What a journey it’s been!
It began with a voice. I remember in the early months of last year I would hear a voice saying ‘go run’. For quite a while I ignored it thinking it sounded crazy. Eventually the voice became louder and more insistent – ‘go run’. I needed to go run. I didn’t know why, but I was certain the voice wasn’t going to go away. So I finally listened and started running.
When I started I knew I hadn’t run in several years and not consistently since college. I’d done some exercise like hauling wood, walking the dogs, but nothing consistent or serious. I had a base of athletic ability, not a running body. With that in mind I made two commitments to myself. The first was to follow the 10% rule, that is not to increase my time by more than 10% from one week to the next. Starting with just 20 minutes (note even 2 miles) around the neighborhood, I allowed my body to progress and now three hour runs are almost comfortable.
The second was to pay attention to stay healthy (not injured). All in all I’ve done pretty well. I have had a few small injuries along the way and each time I learn a little more about my body. Running is different than cycling and requires more attention to the little things as they seem to magnify themselves more quickly.
The most significant event was attending a workshop last September at Shambhala Mountain Center called Running with the Mind of Meditation and Yoga. It’s been so defining and influential. It was about bringing meditative principles and focus to running. It keeps so much more meaning to running for me. It’s more than just putting one foot in front of another, more than just health. It’s brought a sacredness to running.
It’s been amazing. Patience, new friendships, new trails, new understandings. Listening and learning finer nuances of my body – I’m not 25 anymore. The importance of recovery and rest. Writing here. Reading some great books and blogs. Gratitude for a healty, strong body. As much as I enjoyed cycling, running is just better.
The voice is long gone, or maybe it’s just satisfied. Still I keep running. The question why comes up in my head and still I don’t feel like I have a complete answer. Part of it is simply that my body likes to be active and outside. It could be landscaping and moving dirt, or it could be running, I just need to move. Part of it is certainly the psychology of pushing edges and seeing what I’m capable of. At one time I was in a proving mode, now it’s simply curiosity. Another piece is the stillness and peace that comes with running. With cycling I experienced something similar, with running it’s deeper. Running engages me on so many levels – physically, psychologically, emotionally, spiritually, connecting to nature and the world.

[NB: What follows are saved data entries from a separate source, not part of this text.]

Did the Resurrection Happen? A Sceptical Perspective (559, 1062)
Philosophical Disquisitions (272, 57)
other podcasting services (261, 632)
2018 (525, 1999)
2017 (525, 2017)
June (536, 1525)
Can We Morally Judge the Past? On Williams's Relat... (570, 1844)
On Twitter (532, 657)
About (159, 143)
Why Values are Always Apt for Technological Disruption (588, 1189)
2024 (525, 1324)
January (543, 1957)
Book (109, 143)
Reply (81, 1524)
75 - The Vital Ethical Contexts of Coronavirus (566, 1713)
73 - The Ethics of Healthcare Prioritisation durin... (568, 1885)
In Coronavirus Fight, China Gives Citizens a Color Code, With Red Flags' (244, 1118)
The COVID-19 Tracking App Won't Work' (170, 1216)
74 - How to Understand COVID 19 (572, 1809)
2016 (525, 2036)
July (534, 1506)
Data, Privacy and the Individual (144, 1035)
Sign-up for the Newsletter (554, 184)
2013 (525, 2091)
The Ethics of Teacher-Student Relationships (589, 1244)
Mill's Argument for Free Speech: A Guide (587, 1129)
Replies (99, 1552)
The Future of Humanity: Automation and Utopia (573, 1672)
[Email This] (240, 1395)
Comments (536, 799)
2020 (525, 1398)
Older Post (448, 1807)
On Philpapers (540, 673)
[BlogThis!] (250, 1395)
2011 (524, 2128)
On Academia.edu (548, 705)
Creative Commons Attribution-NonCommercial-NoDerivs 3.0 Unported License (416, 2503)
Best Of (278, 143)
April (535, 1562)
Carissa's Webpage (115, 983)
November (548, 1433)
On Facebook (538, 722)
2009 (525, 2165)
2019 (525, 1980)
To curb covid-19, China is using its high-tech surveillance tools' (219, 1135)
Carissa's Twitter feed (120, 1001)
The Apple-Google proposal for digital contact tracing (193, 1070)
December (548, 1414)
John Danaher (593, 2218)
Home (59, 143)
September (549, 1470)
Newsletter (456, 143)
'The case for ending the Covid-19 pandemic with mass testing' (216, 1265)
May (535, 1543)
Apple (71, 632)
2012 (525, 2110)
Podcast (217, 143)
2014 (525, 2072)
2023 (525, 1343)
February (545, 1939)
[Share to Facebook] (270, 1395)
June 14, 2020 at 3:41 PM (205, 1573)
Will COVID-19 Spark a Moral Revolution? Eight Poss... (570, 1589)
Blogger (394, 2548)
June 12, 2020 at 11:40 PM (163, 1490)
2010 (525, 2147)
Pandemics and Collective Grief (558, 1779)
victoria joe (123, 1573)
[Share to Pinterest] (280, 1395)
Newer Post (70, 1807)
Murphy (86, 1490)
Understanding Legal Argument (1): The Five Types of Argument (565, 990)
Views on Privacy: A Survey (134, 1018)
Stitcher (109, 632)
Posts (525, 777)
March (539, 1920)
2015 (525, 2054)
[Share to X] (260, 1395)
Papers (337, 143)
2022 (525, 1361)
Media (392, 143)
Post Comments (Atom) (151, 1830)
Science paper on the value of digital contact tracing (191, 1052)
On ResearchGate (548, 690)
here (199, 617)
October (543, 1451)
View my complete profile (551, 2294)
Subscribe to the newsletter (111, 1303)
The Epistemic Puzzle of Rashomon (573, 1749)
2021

This is all true and still unfinished. There’s something else beyond all the words, thoughts, and feelings. It’s there, I feel it – that’s why I run.
This journey hasn’t been alone, so here are a few thank yous
- To Marty, Tarah, and Jon who led the Running with the Mind of Mediation and Yoga workshop at Shambhala last September. They helped to crystallize what I’ve done as a cyclist and swimmer as a way of being on the trail.
- To Lara who has been a great running partner the past couple months. I’m grateful for who she is and all that’s been shared between us.
- To the Mindful Runners – Marty, Rock, Smitty, Ted, Clarence, Carlos, Arturo, Peter, Jerry, Glen, Brett, Scott, Matt – who I’ve run with fairly regularly on weekdays. Such a great group to run with! I’m honored and humbled to run with so many great runners and people.
- To Shanti, Mike, Kirsten, and Susan for awesome, sustaining, and deep bodywork.
- To Scott for leading the Boulder Breakfast Runners. What a great group of people to run with so many great trails to explore.
- All the other great resources for runners around the web.